Temporal changes in predator density are linked to shifts in prey behavior, mortality, and abundance in the field

Predators suppress prey populations and elicit defensive phenotypes in prey. The magnitude of predator effects depends upon several factors, including the density of predators, and their cue concentrations, in the environment. Predator density manipulations have often relied on laboratory studies that use unrealistic densities of predators and prey over unnatural temporal and spatial scales. Field studies can provide insights into predator-prey interactions under more realistic scenarios. However, field studies linking predator density and prey populations are limited by the challenge of manipulating predator densities or predicting predator densities in dynamic/stochastic environments. We exploited a somewhat predictable rise in predatory crab communities associated with ocean warming to evaluate the impacts of swimming crab density on ecologically important horn snails. Our approach combined long-term monitoring of crabs and snails with snail behavior surveys and snail tethering experiments repeated during and after a marine heat wave. Near the end of a marine heat wave in 2016, swimming crabs were found in 25% of marsh tidal creeks. No swimming crabs were found in these tidal creeks during cooler water conditions in 2012 and 2021. When swimming crabs were more abundant (e.g. 2016), horn snails experienced 7,533% more mortality and were 91% less abundant. The proportion of snails climbing vegetation was 454% higher when swimming crabs were more abundant. Thus, higher predator densities occurring during a marine heat wave were associated with changes in snail abundance, mortality, and behavior. Such changes could influence marsh food webs and nutrient cycling. Our findings highlight the value of exploiting climatic anomalies to understand ecological patterns linked to the top-down effects in ecosystems - a critical need in predator-prey ecology.

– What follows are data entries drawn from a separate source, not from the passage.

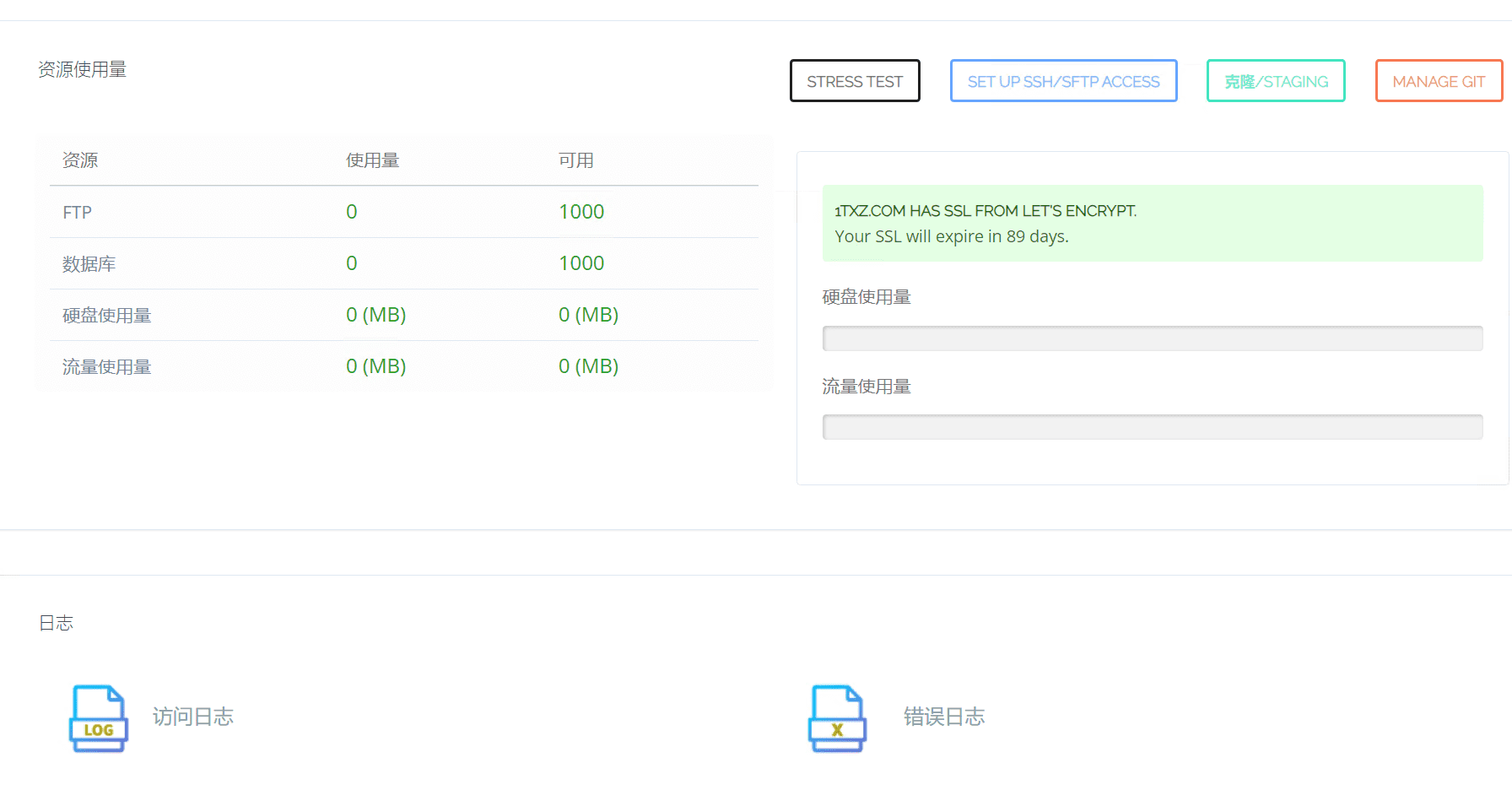Click the 资源使用量 section title
The height and width of the screenshot is (790, 1512).
click(82, 69)
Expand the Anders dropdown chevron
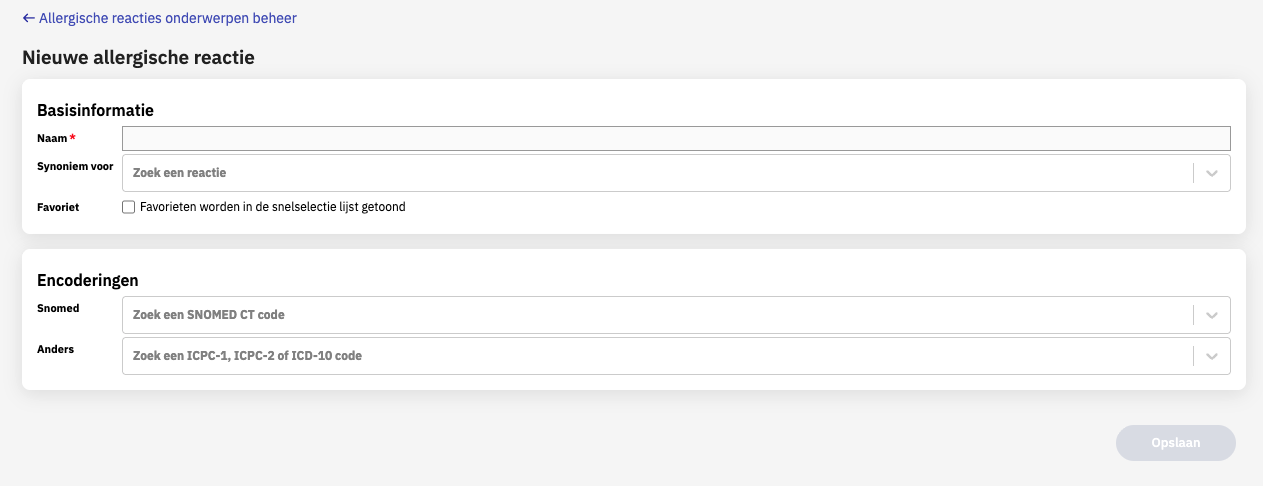 point(1212,355)
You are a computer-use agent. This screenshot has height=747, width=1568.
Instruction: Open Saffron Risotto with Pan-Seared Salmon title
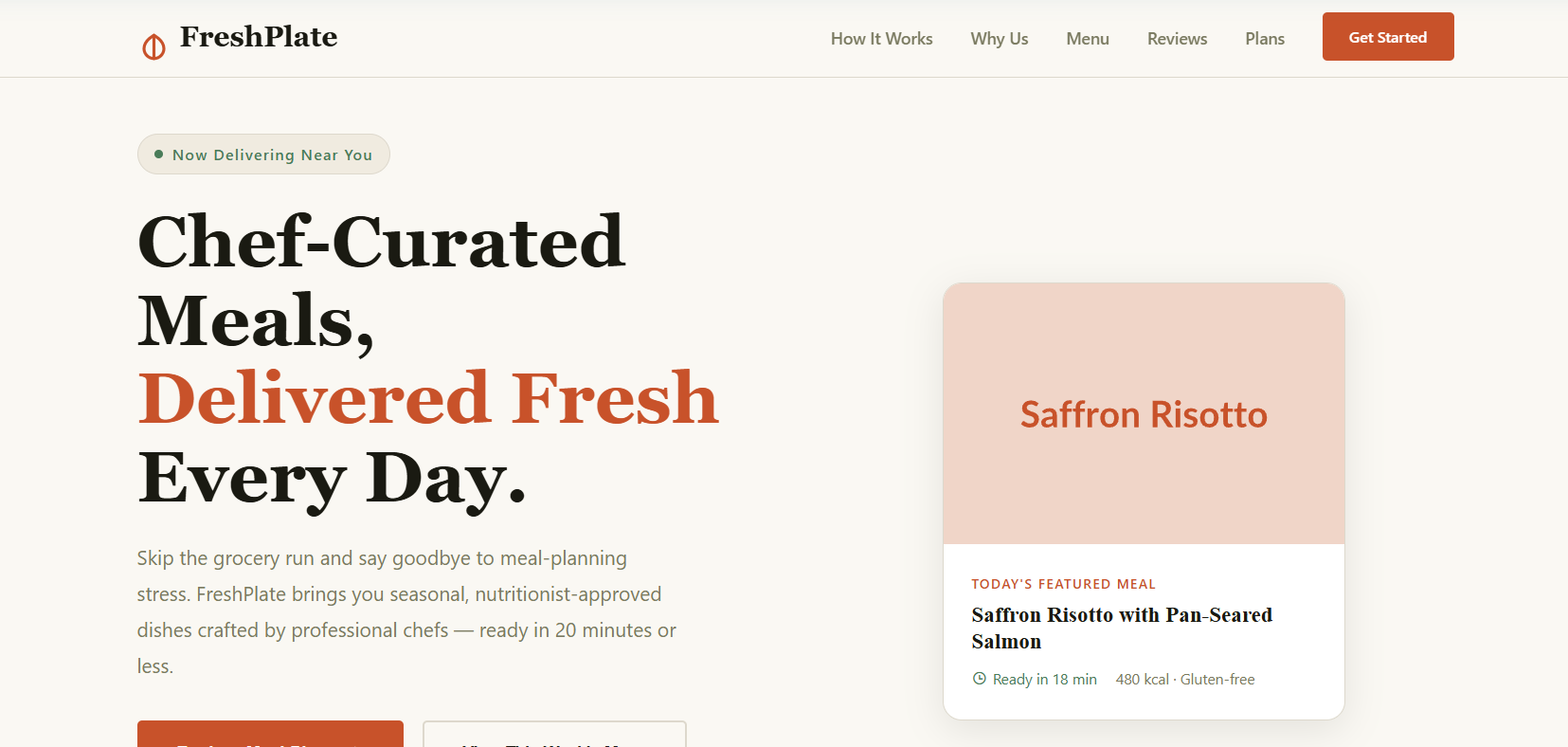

捕食者会抑制猎物种群数量，并诱导猎物产生防御表型。捕食者效应的强度取决于多种因素，包括环境中捕食者的密度及其信号浓度。捕食者密度操控研究通常依赖实验室实验，但这类实验使用的捕食者与猎物密度往往不切实际，且时间和空间尺度也不符合自然场景。野外研究则能在更贴近现实的情境下，揭示捕食者-猎物间的相互作用机制。然而，在动态/随机环境中，操控或预测捕食者密度的难度限制了探讨捕食者密度与猎物种群关系的野外研究。我们利用海洋变暖导致捕食性蟹类群落数量可预测性上升这一现象，评估了梭子蟹密度对生态关键物种角螺的影响。我们的研究方法结合了对蟹类与角螺的长期监测、角螺行为调查，以及在海洋热浪期间和之后重复进行的角螺系留实验。2016年海洋热浪末期，25%的沼泽潮沟中发现了梭子蟹；而在2012年和2021年水温较低的时期，这些潮沟中未发现梭子蟹。当梭子蟹数量较多时（如2016年），角螺的死亡率增加了7533%，种群数量则减少了91%；同时，攀爬植被的角螺比例提高了454%。因此，海洋热浪期间捕食者密度的上升与角螺种群数量、死亡率及行为的变化相关。这些变化可能会影响沼泽生态系统的食物网及养分循环（nutrient cycling）。我们的研究结果凸显了利用气候异常现象，解析生态系统中与自上而下效应相关的生态模式的价值——这是捕食者-猎物生态学领域的关键需求。